Question about Baby Rudin — Theorem 1.20 b)

Question

I won't reproduce the proof here, but here is a link to another MathSE question about the same theorem. I've read Brian M. Scott's answer, but I think I'm missing something — I still don't understand why $m_1$ and $m_2$ are necessary for the proof; why can't we just pick an $m$ like in the following examples?

$$ \text{Let } m = \begin{cases} 5 &\text{if } nx = 4.6 \\ 2 &\text{if } nx = \sqrt{2} \\ -6 &\text{if } nx = -7 \\ \vdots &\text{etc.} \end{cases} , $$

i.e. let $m$ be the next largest integer. I believe this method will always satisfy $m - 1 \leq nx < m$.

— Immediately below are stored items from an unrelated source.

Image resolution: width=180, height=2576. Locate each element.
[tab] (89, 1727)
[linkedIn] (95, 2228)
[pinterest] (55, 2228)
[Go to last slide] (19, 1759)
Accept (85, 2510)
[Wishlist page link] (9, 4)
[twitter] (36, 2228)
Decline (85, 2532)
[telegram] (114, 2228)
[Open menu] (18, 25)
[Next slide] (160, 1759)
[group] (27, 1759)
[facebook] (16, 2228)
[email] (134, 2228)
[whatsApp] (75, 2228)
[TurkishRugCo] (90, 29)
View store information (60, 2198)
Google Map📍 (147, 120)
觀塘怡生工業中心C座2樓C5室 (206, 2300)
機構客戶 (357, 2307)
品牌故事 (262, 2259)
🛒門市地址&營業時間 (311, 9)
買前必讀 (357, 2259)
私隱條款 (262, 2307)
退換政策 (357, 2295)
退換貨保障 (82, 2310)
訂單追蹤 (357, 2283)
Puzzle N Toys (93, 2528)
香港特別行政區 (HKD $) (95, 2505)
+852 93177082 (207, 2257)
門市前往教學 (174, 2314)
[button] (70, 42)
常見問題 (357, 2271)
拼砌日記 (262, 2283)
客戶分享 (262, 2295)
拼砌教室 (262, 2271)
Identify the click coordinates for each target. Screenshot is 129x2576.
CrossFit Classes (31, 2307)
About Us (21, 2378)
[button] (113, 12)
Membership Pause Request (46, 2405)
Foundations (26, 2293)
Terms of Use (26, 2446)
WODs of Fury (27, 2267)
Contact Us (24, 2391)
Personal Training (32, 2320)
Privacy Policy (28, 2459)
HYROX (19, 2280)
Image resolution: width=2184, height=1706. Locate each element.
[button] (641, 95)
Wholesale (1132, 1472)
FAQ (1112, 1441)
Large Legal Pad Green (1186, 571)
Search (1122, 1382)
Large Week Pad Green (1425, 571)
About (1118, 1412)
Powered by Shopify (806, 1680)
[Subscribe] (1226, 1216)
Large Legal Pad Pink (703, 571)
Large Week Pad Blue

Now I'm guessing that the reason we can't directly pick an $m$ without the help of $m_1$ and $m_2$ has something to do with rigour; I think I would be assuming things about $\mathbb{R}$ that Rudin wouldn't want me to just yet, but I can't quite put my finger on what exactly.

Answer 1

Because at that point we don’t know that there is a next larger integer. As I said in that answer, we could use the well-ordering principle for the natural numbers to show that such an integer exists if we knew that $nx$ was positive, but we don’t: $n$ is positive, but $x$ can be any real number. The argument using $m_1$ and $m_2$ establishes that there is such an $m$ even if $nx$ is negative. This part of the proof of could just as well have been pulled out as a separate lemma or proposition: for any $x\in\Bbb R$ there is in integer $m$ such that $m-1\le x<m$.